Cai: Working with Calan was an awesome experience. They're such a very talented group of musicians and wonderful people, and we got to play the music we love in some supreme venues. Recording at Sain's legendary studios was an absolute privilege, and working alongside Maartin Alcock as producer was a massive honor, not to mention Paul Burgess of 10cc fame who played drums for us on the first album. The show that sticks in my mind as my favorite was on a tour in Italy - we were out in the countryside, the venue was a little stage looking out over a tiny village and a backdrop of steep wooded mountains, the day had been very hot and we'd been fed home-cooked Italian food with local wine and cheese and we played our show watching the sun setting behind the hills with a cool breeze in our faces. Playing at the Lorient Interceltique festival in Brittany was a lot of fun, too - one day we were invited to play at a party in the mayor's mansion, where we were filled with salmon, caviar and fine champagne before playing for the movers and shakers in a great, chandeliered marble hall; that was a pretty swanky gig. And then there were the small venues all around Wales with cozy atmospheres where it felt like the audience was all family, those were very happy times. And the audience we gathered are so enthusiastic and appreciative, the fans gave us a great deal of encouragement and inspiration. Making music with Calan was truly joyful. Most importantly, playing with Calan gave me the chance to give something back to Wales, and before Calan came along there was a perception of Welsh music as being kinda slow and sleepy and it was great to be able to show the world that's not the case.

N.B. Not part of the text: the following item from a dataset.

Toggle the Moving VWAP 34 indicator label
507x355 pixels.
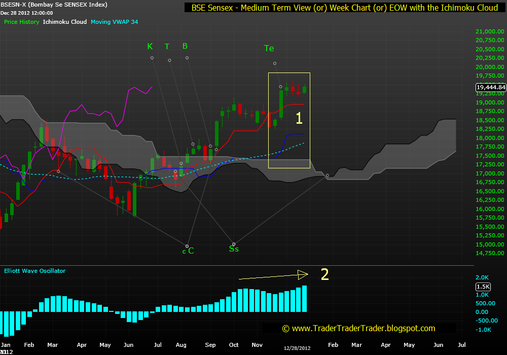(114, 22)
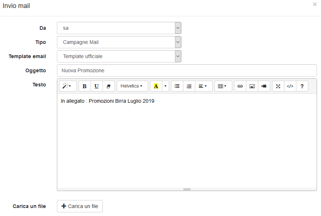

AmeriCymru: Who are your favourite Welsh musicians/bands at the moment?
Cai: Right now I'm loving Elfen - a new trio I haven't yet met who have just put out a record called March Glas which has been going round and round my head for a couple of weeks. New on the scene is also Kizzy Meriel, a solo singer/songwriter act I'm really enjoying, and Patric from Calan is working with a new group named Vrï who are putting out some fantastic stuff. Of course I'm following Calan with glee - their new material is just brilliant, and last year I went to see them play in southern Minnesota when they were touring the States and was pleased to meet the new members and see the line up gels really well. Angharad from Calan has been doing beautiful work with her mother, the harpist Delyth Jenkins, under the name DnA (as in Delyth'n' Angharad). I'm very excited to see what all these guys come out with in the future.
AmeriCymru: What's next for Cai ab Alun? Any new recordings in the works?

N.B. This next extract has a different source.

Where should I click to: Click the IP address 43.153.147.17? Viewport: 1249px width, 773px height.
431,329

Cai: I'm currently looking into starting a show on public access radio, focusing on Welsh music but not exclusively, and maybe there'll be some comedy thrown into the mix. Alongside that I'd like to set up some Welsh language classes, because the language is an important part of the culture and it would be very good to help reconnect the Welsh diaspora here with their roots. I'm beginning work on another album now, and for the next one I'll be adding some new instruments to the line up, though I'll be drawing on the same inspiration as before I'd like to open up some new horizons and augment the sound I've crafted with something more. I'm hearing drums, a double bass and perhaps accordion too. I'm adding flute and recorder to my wind section, I'd love to get hold of a crwth and I may do some experimentation with tuned percussion like steel pans and xylophone. There are lots of tunes and songs I wanted to do for this first album but I felt some of my absolute favorite pieces deserve to be given more considration, a little more rumination and some additional colors on my palette. I'd love to try collaborating with a couple of other musicians over the internet, as well - with modern technology it would be easy to do a duet with someone on the other side of the world and that could be fun. So I am planning to make a lot more music in the next few years.
AmeriCymru: Any final message for the readers and members of AmeriCymru?
Cai: Only that I'm looking forward to getting out there and meeting a new audience here in the States!